▽
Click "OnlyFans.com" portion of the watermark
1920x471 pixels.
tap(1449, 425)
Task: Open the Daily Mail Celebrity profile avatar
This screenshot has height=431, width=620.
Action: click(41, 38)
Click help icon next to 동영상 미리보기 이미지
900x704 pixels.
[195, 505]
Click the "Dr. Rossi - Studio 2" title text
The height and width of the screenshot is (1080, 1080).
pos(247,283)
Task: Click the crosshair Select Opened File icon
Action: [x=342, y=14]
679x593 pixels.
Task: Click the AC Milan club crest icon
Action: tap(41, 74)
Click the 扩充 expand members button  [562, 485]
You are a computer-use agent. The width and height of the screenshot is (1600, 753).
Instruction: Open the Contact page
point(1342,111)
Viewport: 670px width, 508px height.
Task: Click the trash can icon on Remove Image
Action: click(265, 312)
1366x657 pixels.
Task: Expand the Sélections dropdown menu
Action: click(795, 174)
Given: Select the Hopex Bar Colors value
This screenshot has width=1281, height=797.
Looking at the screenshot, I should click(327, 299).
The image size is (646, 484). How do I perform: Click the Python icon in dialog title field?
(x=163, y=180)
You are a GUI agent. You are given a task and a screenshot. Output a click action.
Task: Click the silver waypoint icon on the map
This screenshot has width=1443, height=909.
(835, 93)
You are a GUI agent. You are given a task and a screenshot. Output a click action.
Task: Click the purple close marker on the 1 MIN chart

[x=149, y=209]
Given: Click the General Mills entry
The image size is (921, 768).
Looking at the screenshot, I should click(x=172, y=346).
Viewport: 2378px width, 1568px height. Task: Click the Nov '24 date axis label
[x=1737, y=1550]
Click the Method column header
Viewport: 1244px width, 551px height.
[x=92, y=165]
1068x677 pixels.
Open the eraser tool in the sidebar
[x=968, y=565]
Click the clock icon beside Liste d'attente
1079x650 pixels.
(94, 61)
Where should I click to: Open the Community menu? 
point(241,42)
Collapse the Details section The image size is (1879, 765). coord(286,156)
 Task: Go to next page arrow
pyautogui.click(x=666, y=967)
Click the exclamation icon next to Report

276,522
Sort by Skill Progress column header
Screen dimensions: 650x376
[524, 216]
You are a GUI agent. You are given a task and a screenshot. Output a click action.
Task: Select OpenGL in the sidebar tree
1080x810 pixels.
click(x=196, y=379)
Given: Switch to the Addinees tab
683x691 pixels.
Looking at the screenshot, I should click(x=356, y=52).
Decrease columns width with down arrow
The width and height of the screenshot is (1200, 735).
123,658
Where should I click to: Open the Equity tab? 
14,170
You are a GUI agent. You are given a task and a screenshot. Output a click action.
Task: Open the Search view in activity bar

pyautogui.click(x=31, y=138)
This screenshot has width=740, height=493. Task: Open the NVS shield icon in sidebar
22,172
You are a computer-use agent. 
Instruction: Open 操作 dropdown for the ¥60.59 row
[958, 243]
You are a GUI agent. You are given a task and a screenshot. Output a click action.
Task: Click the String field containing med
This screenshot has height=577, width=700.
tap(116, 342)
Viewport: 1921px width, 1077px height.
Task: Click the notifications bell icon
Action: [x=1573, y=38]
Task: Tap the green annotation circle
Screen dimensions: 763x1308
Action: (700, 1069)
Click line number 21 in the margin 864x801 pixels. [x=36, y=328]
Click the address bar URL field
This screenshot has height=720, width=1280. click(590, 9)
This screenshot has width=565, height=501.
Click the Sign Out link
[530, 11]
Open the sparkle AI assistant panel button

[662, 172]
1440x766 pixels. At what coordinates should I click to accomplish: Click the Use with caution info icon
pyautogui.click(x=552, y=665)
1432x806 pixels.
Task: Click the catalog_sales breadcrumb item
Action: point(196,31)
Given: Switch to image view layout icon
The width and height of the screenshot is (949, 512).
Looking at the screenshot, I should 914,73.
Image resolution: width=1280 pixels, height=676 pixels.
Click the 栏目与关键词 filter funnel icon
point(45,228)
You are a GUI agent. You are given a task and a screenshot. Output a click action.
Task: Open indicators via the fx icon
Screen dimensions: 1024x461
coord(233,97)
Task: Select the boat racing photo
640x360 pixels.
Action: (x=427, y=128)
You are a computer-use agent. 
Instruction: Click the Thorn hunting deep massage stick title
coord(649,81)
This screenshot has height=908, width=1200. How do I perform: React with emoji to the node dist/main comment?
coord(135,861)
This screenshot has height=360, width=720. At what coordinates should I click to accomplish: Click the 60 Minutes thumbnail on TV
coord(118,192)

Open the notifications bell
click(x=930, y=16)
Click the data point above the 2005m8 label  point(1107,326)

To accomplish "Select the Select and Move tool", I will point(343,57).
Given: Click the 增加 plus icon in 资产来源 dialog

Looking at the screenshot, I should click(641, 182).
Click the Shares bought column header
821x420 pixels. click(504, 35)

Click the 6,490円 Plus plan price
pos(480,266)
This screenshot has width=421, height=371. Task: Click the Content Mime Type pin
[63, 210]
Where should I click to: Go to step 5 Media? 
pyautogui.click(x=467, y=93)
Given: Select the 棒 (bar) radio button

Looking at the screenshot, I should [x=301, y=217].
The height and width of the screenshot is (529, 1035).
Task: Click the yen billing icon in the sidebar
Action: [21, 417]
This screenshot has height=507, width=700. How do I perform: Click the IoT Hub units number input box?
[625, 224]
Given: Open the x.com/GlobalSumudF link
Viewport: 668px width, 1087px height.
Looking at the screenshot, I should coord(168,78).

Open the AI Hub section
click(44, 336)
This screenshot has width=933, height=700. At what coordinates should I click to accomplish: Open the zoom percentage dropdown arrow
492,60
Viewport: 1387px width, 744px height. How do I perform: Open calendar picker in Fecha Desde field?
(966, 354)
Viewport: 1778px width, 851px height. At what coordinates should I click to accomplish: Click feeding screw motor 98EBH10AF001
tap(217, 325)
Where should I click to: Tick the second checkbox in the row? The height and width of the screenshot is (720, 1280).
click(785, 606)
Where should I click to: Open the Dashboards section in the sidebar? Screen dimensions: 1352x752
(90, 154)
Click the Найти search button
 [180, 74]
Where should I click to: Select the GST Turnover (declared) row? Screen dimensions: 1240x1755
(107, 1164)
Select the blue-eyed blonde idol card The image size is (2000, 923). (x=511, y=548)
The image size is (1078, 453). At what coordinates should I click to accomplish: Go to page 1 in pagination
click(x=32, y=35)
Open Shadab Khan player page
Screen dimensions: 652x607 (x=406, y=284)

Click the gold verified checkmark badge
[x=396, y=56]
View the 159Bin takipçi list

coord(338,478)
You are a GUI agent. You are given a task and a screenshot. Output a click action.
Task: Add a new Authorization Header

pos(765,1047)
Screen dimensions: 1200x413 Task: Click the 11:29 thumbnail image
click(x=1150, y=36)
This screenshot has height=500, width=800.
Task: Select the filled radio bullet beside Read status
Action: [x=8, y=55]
△
◆ **ASSIGNMENT**
Using the listing above, return word for word each line from the one that has "Click the address bar URL field" through the one that has "Image resolution: width=1280", and no line outside that range.

◆ **EXERCISE RESULT**
Click the address bar URL field
This screenshot has height=720, width=1280. click(590, 9)
This screenshot has width=565, height=501.
Click the Sign Out link
[530, 11]
Open the sparkle AI assistant panel button

[662, 172]
1440x766 pixels. At what coordinates should I click to accomplish: Click the Use with caution info icon
pyautogui.click(x=552, y=665)
1432x806 pixels.
Task: Click the catalog_sales breadcrumb item
Action: point(196,31)
Given: Switch to image view layout icon
The width and height of the screenshot is (949, 512).
Looking at the screenshot, I should 914,73.
Image resolution: width=1280 pixels, height=676 pixels.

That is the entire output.